Think of it this way: when you use a parallel foreach, what you're essentially asking for is that, logically speaking, *all* loop iterations start in parallel (even though in actual implementation that doesn't actually happen unless you have as many CPUs as you have iterations). Meaning that by the time a thread gets to the `continue` in a particular iteration, *all* of the other iterations may already have started executing.  So it doesn't make sense for any of them to get interrupted just because this particular iteration executes a `continue`.  Doing otherwise would introduce all sorts of weird inconsistent semantics that are hard (if not impossible) to reason about.

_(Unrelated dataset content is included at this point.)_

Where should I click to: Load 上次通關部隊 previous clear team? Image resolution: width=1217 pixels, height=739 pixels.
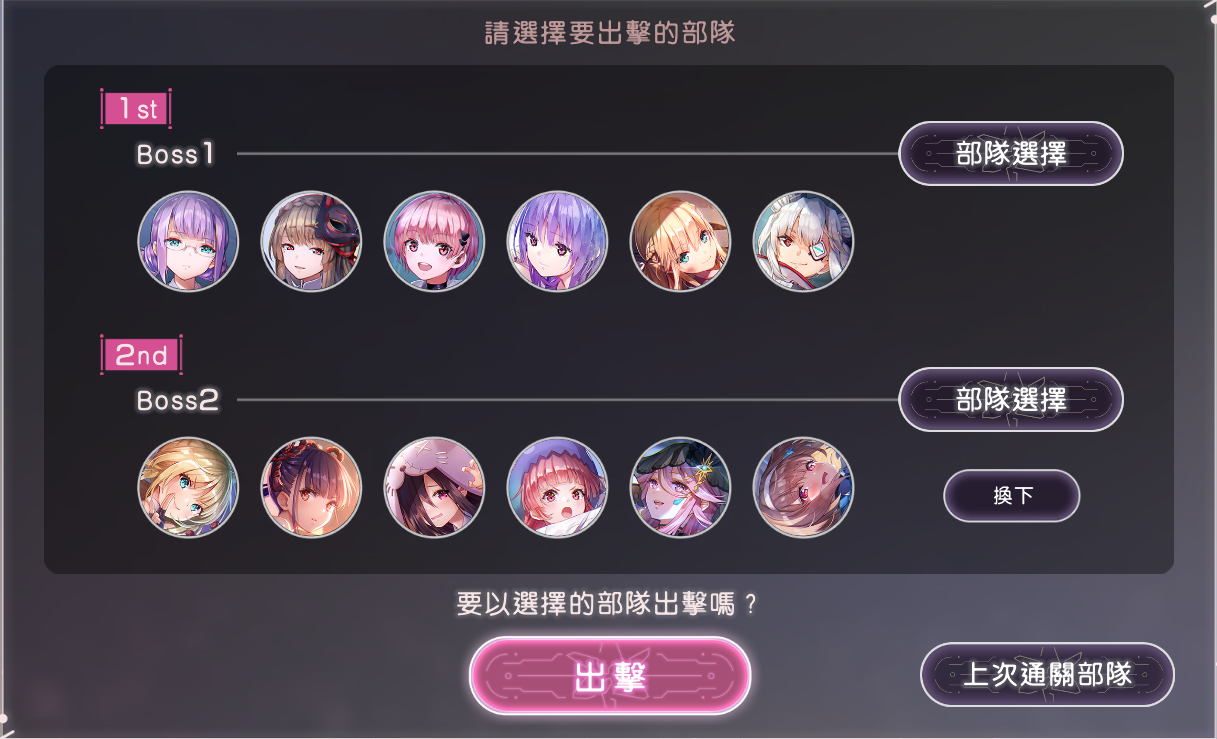click(x=1047, y=675)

While I'm not 100% sure this is what the current parallel foreach implementation actually does, I'm pretty sure that's the case. It doesn't make sense to do it any other way.


T

-- 
Ph.D. = Permanent head Damage
July 20, 2021

On Tuesday, 20 July 2021 at 02:58:50 UTC, H. S. Teoh wrote:

>

On Tue, Jul 20, 2021 at 02:39:58AM +0000, seany via Digitalmars-d-learn wrote:

> >

[...]
[...]
[...]

Logically speaking, the size of the work unit should not change the semantics of the loop. That's just an implementation detail that should not affect the semantics of the overall computation. In order to maintain consistency, loop iterations should not affect each other (unless they deliberately do so, e.g., read/write from a shared variable -- but parallel foreach itself should not introduce such a dependency).

[...]

Okey, thank you.

If you later have some time, and find out about the exact implementation - and help me to understand it - I would be most grateful.

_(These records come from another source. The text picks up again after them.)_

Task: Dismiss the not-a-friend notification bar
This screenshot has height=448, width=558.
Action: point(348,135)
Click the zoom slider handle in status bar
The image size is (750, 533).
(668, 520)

I have checked: this link - but did not understand completely.

July 19, 2021
On 7/19/21 5:07 PM, seany wrote:

> Consider :
>
>      for (int i = 0; i < max_value_of_i; i++) {
>          foreach ( j, dummyVar; myTaskPool.parallel(array_to_get_j_from,
> my_workunitSize) {
>
>              if ( boolean_function(i,j) ) continue;
>              double d = expensiveFunction(i,j);
>              // ... stuff ...
>          }
>      }

Arranging the code to its equivalent may reveal the answer:

if (!boolean_function(i, j)) {
  double d = expensiveFunction(i, j);
  // ... stuff ...
}

We removed 'continue' and nothing changed and your question disappeared. :)

> I understand, that the parallel iterator will pick lazily values of `j`
> (up to `my_workunitsize`), and execute the for loop for those values in
> its own thread.

Yes.

> Say, values of `j` from `10`to `20` is filled where `my_workunitsize` =
> 11. Say, at `j = 13` the `boolean_function` returns true.
>
> Will then the for loop just jump to the next value of `j = 14` like a
> normal for loop?

Yes.

> I am having a bit of difficulty to understand this.
> Thank you.

parallel is only for performance gain. The 2 knobs that it provides are also for performance reasons:

1) "Use just this many cores, not all"

2) "Process this many elements, not 100 (the default)" because otherwise context switches are too expensive

Other than that, it shouldn't be any different from running the loop regularly.

Ali

July 21, 2021

On 7/19/21 10:58 PM, H. S. Teoh wrote:

>

I didn't check the implementation to verify this, but I'm pretty sure
break, continue, etc., in the parallel foreach body does not change
which iteration gets run or not.

break should be undefined behavior (it is impossible to know which loops have already executed by that point). continue should be fine.

Noted in the docs:

Breaking from a parallel foreach loop via a break, labeled break, labeled continue, return or goto statement throws a ParallelForeachError.

I would say continue is ok (probably just implemented as an early return), but all those others are going to throw an error (unrecoverable).